*Data section:*
— START —
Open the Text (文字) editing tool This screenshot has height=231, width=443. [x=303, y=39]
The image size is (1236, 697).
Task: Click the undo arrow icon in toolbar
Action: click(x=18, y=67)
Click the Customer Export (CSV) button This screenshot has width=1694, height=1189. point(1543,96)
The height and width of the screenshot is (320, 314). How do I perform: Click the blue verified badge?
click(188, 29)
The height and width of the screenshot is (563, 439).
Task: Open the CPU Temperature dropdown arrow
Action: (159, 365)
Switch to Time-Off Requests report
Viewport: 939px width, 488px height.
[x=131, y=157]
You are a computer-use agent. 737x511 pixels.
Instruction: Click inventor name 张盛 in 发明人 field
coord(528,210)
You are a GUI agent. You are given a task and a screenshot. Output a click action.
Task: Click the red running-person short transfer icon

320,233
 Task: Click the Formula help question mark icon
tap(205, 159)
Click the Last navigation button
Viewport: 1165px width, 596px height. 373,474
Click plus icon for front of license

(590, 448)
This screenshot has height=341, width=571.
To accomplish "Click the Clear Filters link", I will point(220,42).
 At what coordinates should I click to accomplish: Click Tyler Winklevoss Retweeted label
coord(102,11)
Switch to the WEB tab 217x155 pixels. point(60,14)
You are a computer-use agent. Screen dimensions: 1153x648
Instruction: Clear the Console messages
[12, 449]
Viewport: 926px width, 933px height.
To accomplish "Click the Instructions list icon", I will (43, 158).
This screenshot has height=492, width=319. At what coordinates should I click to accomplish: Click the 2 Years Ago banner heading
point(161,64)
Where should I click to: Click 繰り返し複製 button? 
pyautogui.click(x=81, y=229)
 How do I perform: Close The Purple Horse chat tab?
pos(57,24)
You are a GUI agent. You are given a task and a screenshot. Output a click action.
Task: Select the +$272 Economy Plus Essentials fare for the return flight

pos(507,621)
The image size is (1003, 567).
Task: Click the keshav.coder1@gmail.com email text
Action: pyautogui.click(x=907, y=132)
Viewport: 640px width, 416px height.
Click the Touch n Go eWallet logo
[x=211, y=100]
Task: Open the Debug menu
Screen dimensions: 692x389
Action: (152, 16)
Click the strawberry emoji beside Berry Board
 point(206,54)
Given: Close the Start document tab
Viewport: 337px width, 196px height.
— END —
Format the data between the line holding "Viewport: 640px width, 416px height." and the end of the data, inclusive, as a numbered list, omitting any blank lines.

1. Viewport: 640px width, 416px height.
2. Click the Touch n Go eWallet logo
3. [x=211, y=100]
4. Task: Open the Debug menu
5. Screen dimensions: 692x389
6. Action: (152, 16)
7. Click the strawberry emoji beside Berry Board
8.  point(206,54)
9. Given: Close the Start document tab
10. Viewport: 337px width, 196px height.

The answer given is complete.